### [Texto fornecido]
────────

Golpe

Bolívia: Análise estatística descarta fraude na eleição vencida por Morales

Analistas do CEPR afirmam que "era previsível que Evo Morales obteria uma vitória no primeiro turno"

Estudo mostra que não havia evidências de fraude nas eleições bolivianas / reprodução

Uma análise estatística divulgada na última sexta-feira (08/11) pelo Centro de Pesquisa Econômica e Política (CEPR), com sede nos Estados Unidos, mostrou que havia não evidências de fraudes nas eleições do dia 20 de outubro na Bolívia. 

No relatório, analistas afirmam que, de acordo com análises estatísticas, "era previsível que Evo Morales obteria uma vitória no primeiro turno, com base nos resultados da TREP (Transmissão de Resultados Eleitorais Preliminares)".

"No final, a contagem oficial, juridicamente vinculativa e completamente transparente, com as fichas de registro disponíveis online, coincidiu com os resultados da contagem rápida", disse, no estudo, Guilherme Long, analista do CEPR.

────────

### [Tarefa proposta 1]
Responda com base no texto sobre a análise das eleições bolivianas:
(a) Em que dia a análise estatística do CEPR foi divulgada?
(b) Em que data ocorreram as eleições na Bolívia?
(c) Qual analista do CEPR é citado no estudo?
### [Tarefa proposta 2]
Prossiga o texto sobre a análise das eleições bolivianas a partir da última frase apresentada.
Os registros não têm relação com o texto.

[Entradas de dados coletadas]
────────

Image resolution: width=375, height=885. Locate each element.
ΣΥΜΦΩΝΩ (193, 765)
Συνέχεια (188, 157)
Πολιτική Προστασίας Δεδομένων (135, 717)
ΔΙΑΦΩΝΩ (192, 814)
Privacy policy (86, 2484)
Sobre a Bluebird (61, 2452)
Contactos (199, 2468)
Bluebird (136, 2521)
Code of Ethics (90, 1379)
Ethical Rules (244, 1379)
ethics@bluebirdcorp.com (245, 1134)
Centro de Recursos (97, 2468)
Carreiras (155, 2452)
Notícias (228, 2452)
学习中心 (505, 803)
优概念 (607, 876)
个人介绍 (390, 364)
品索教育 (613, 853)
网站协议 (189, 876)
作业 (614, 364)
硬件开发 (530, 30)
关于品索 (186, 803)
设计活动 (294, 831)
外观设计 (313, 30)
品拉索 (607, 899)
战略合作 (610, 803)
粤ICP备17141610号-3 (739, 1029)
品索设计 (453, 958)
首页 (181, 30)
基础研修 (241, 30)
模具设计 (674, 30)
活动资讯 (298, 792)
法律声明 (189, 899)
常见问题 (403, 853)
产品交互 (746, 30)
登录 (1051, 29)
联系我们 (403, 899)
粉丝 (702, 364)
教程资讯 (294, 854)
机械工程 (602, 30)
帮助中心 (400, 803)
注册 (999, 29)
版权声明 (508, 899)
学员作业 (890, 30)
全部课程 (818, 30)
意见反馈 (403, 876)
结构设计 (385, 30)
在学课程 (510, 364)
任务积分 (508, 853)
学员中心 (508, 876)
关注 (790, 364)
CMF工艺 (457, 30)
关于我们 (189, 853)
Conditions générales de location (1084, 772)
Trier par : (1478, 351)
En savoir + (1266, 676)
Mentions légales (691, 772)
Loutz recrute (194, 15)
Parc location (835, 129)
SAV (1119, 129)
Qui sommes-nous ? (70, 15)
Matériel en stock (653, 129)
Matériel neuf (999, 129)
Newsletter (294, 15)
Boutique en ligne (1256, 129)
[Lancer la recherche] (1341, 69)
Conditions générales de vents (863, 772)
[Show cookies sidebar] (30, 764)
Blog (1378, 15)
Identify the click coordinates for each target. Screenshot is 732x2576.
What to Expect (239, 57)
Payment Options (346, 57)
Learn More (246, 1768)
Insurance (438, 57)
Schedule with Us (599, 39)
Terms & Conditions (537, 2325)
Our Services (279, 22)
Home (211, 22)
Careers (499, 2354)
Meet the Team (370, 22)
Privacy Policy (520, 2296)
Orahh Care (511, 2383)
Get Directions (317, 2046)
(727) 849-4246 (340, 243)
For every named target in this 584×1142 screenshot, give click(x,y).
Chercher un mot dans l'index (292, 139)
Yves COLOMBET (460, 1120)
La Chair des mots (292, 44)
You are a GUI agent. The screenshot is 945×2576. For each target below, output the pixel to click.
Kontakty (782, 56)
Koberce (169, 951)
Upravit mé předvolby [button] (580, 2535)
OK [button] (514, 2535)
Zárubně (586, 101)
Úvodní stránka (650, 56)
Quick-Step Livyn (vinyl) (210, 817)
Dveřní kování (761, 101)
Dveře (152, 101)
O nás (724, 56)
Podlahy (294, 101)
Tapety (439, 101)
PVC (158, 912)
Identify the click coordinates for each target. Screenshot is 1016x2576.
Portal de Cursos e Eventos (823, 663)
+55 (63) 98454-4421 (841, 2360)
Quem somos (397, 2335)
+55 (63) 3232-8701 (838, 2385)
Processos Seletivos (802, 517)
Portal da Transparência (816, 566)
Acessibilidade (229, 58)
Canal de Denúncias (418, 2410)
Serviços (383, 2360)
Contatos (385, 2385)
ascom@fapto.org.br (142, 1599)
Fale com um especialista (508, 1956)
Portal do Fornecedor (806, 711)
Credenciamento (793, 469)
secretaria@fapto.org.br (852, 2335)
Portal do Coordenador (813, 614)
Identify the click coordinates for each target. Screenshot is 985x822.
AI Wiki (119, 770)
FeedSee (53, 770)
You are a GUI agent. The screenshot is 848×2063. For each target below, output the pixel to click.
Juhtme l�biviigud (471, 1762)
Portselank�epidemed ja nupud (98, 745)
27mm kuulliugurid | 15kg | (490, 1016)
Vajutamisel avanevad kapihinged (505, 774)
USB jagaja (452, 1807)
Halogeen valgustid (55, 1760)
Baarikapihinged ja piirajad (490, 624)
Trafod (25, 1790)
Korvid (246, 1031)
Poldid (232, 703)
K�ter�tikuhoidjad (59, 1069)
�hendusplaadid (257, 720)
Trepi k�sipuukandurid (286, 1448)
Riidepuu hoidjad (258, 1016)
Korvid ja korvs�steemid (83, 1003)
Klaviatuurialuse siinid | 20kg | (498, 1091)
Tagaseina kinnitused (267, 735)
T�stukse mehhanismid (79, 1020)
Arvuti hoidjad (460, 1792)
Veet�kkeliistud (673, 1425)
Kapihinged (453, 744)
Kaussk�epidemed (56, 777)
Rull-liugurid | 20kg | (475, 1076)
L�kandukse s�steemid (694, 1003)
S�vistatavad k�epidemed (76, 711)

────────

### [Resposta 1]
(a) Na sexta-feira, 8 de novembro (08/11).
(b) No dia 20 de outubro.
(c) Guilherme Long.

### [Resposta 2]
O CEPR diz que, em mais de 500 simulações, Morales aparecia vencendo no primeiro turno. O documento estuda em detalhes o que aconteceu na contagem dos votos, que apresentava vitória do ex-presidente com 83,85% na contagem rápida, na TREP. 

O artigo aponta que há questões geográficas e históricas na votação que dava vantagem a Morales. Isso explicaria a diferença de pontos entre o agora ex-presidente e o candidato da oposição, Carlos Mesa. 

"Nem a contagem rápida, nem a contagem oficial exibem mudanças repentinas nas tendências nos resultados finais, e a mesma tendência bem conhecida , explicável pela geografia, é evidente em ambos os aspectos", afirma o documento.

Os analistas também questionaram a declaração da Organização dos Estados da América (OEA) após as eleições. De acordo com Mark Weisbrot, co-diretor da CEPR, a organização emitiu um comunicado sem nenhuma evidência de que tivesse havido algum tipo de fraude na contagem dos votos. 

"O comunicado de imprensa da OEA, de 21 de outubro, e seu relatório preliminar sobre as eleições bolivianas, levantam questões perturbadoras sobre o compromisso da organização com observação eleitoral, imparcial e profissional", disse.

Weisbrot ainda afirmou que a OEA "deve investigar para descobrir como essas declarações, que podem ter contribuído para o conflito político na Bolívia, foram feitas sem nenhuma evidência".